─── INPUT MATERIAL
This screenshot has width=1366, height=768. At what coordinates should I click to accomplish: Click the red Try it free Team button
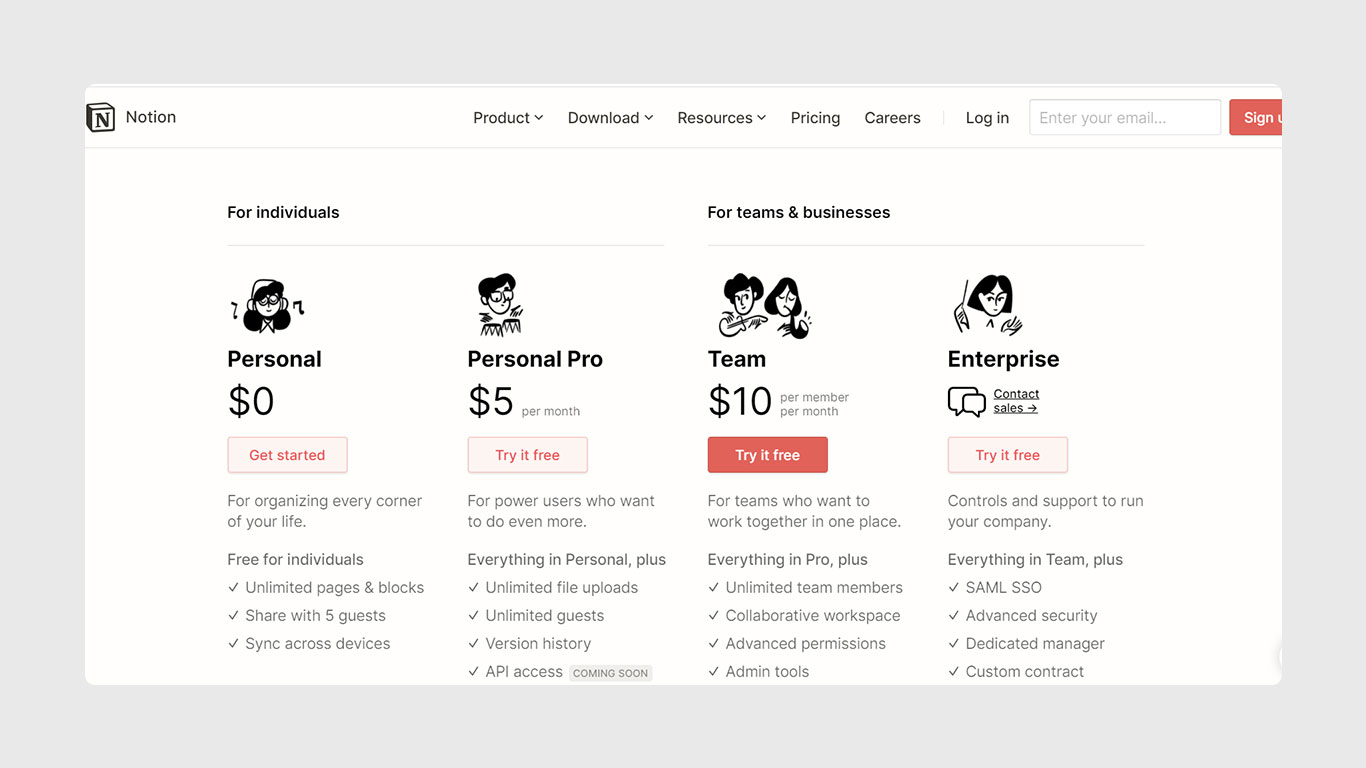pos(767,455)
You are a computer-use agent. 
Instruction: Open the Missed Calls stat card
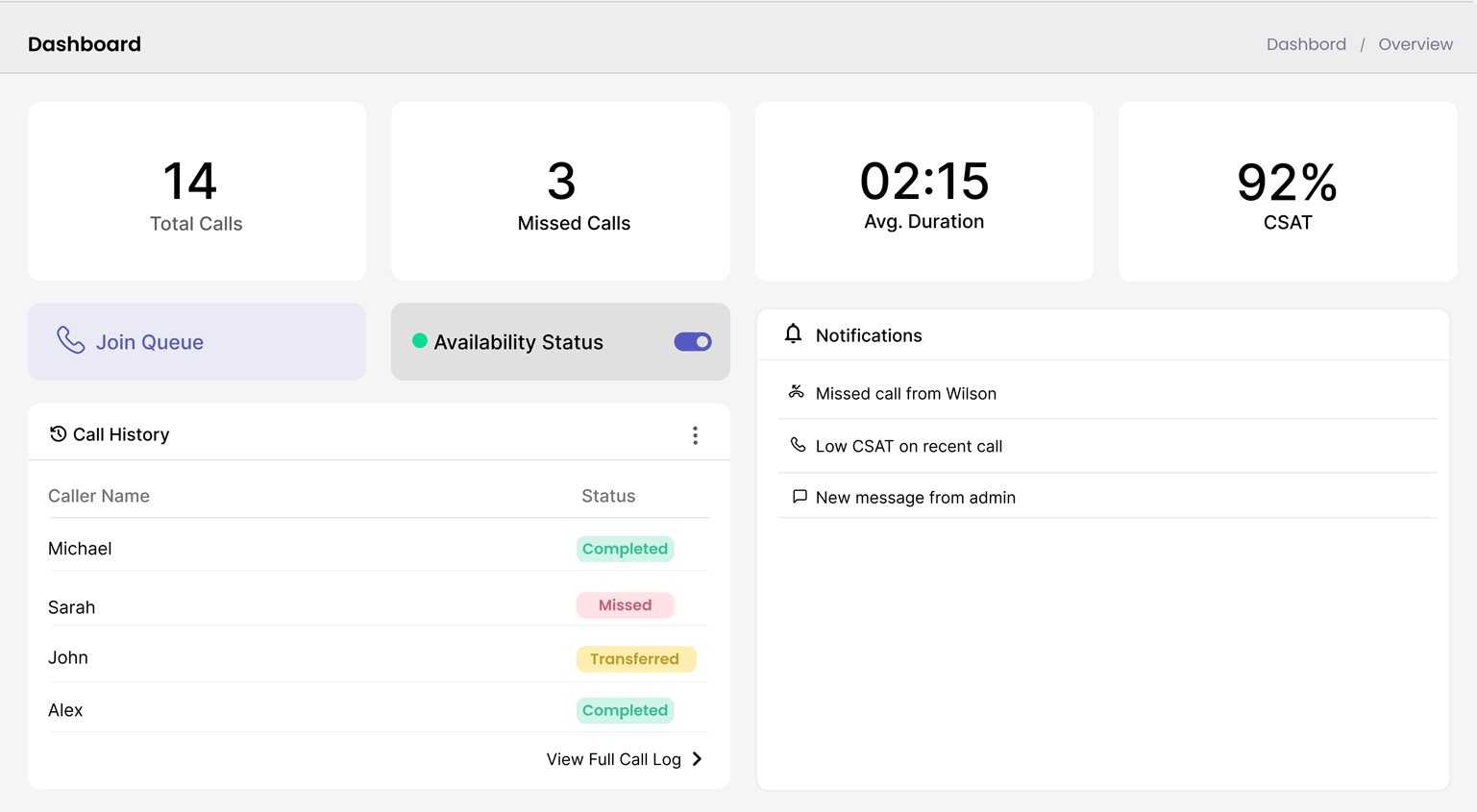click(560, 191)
──────
### [TASK BRIEF]
Word for word, give the data above again, without any images.

### [ANSWER SPACE]
This screenshot has width=1366, height=768. At what coordinates should I click to accomplish: Click the red Try it free Team button
pos(767,455)
You are a computer-use agent. 
Instruction: Open the Missed Calls stat card
click(560, 191)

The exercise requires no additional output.